Note that the patch applies cleanly, but I haven't actually tested it for a
while, because I broke my test-install a few days ago. I see no reason for it
to have become broken in the intervening time, however.

This patch also disables the use of Title:legalChars() as a class for variable
arguments, because I don't see why this should be the case for every
conceivable use of magic word variables. If this check is necessary for a
particular case, it should surely happen elsewhere - either before the
MagicWord is checked, or after the variable has been returned.

attachment MagicWord-fix.diff.2 ignored as obsolete

rowan.collins wrote:

OK, that was an oversight on my part: my version creates a regex of the form
"^foo$|^bor$" for the startToEndRegex; we could easily do the same for
RegexStart. Alternatively, we could probably use "(?: ... )" rather than "( ...
)" to group the alternatives but avoid creating an unnecessary extra captured
match. I'll make an updated patch that does that.

The main reason for creating the patch, however, remains (as far as I can see):
if there are multiple synonyms for a magic word with a $1 capture, only the
first will work correctly. This is because each synonym creates an extra
captured value, hence the use of array_values(array_filter()) to remove empty
matches.

e.g. in the regex "/foo=(.*?)|bar=(.*?)/" there are 2 different captures

  • matching against the string "foo=100" would produce an array with

$m[0]="foo=100" and $m[1]="100" (as expected)

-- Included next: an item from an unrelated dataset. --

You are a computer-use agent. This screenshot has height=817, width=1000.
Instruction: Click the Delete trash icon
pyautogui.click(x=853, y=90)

  • but matching against "bar=100" would produce $m[0]="foo=100", $m[1]="",

$m[2]="100", since the first set of brackets, after "foo=" was never matched

rowan.collins wrote:

patch that also deals with regexStart appropriately

With the "(?: ... )" approach, we don't even need to do the str_replace() more
than once, since mVariableStartToEndRegex is just mVariableRegex with anchors
placed around it.

Again, I'm afraid I can't test this at the moment, but I'm pretty sure this
will fix *all* the bugs.

attachment MagicWord-fix.diff.3 ignored as obsolete

wmahan_04 wrote:

(In reply to comment #4)

With the "(?: ... )" approach, we don't even need to do the str_replace() more
than once, since mVariableStartToEndRegex is just mVariableRegex with anchors
placed around it.

$this->mRegex = "/{$this->mBaseRegex}/{$case}";
...
$this->mVariableRegex = str_replace( '\$1', '(.*?)', $this->mRegex );
$this->mVariableStartToEndRegex = "/^(?:{$this->mVariableRegex})$/{$case}";

Mistakes like this love to creep into untested patches. ;)

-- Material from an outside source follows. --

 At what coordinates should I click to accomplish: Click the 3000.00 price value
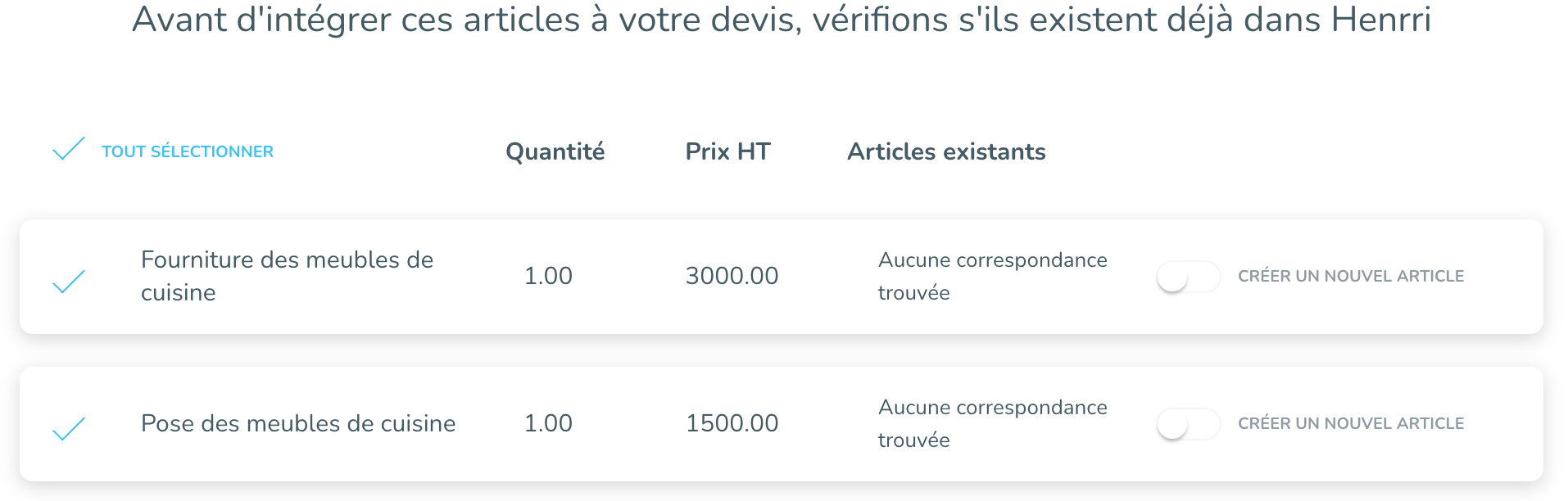(x=732, y=276)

Also, I don't think any magic word contains a character not allowed in a
title, so using "." rather than Title::legalChars() is asking for trouble
for no good reason.

rowan.collins wrote:

(In reply to comment #5)

$this->mRegex = "/{$this->mBaseRegex}/{$case}";
...
$this->mVariableRegex = str_replace( '\$1', '(.*?)', $this->mRegex );
$this->mVariableStartToEndRegex = "/^(?:{$this->mVariableRegex})$/{$case}";

Mistakes like this love to creep into untested patches. ;)

Ah, foo! I really must get that test install fixed, mustn't I. *sigh* Reading
the code properly would have helped, too. Sorry about that. Of course, arguably,
we should do the substitution right back at mBaseRegex anyway, since we never
actually want to match a literal "$1". I won't post another untested patch,
though, because who knows what I'll break next! :-/

Also, I don't think any magic word contains a character not allowed in a
title, so using "." rather than Title::legalChars() is asking for trouble
for no good reason.

The (.*?) / ([$variableclass]*?) doesn't apply to the magic words themselves, it
applies to what $1 is recognised as. At the moment, there's only one magic word
that *uses* $1, which is "$1px", but surely the point of the system is to be
reusable, not defined for one specific instance. Confining the variable to
Title::legalChars() just seemed to me a bit arbitrary: the one use we have so
far should actually only contain ([0-9x]*?) - more specifically, the variable
should match "/^([0-9]*)(?:x([0-9]*))?$/" - but quite rightly the code for
checking that comes *after* the call to MagicWord.

Of course, currently, we have nothing that breaks because of this either, but
for instance a full implementation for bug 539 would need variables that could
contain anything an internal or external link might contain, including things
like '#', '+', etc (it was that bug that first got me hacking MagicWord in the
first place). As far as I can see, a call to legalChars() gains us nothing,
since it's far simpler to match (.*?) and check for validity on a case-by-case
basis.

rowan.collins wrote:

fully tested patch

OK, here at last is a properly tested patch that fixes the behaviour properly,
using "(?:)" and actually guaranteeing that matched variables are returned. The
most controversial change is eliminating $variable_class, but like I say, I
really don't see why this check belongs here, rather than being made more
thoroughly and specifically later in processing of each MagicWord.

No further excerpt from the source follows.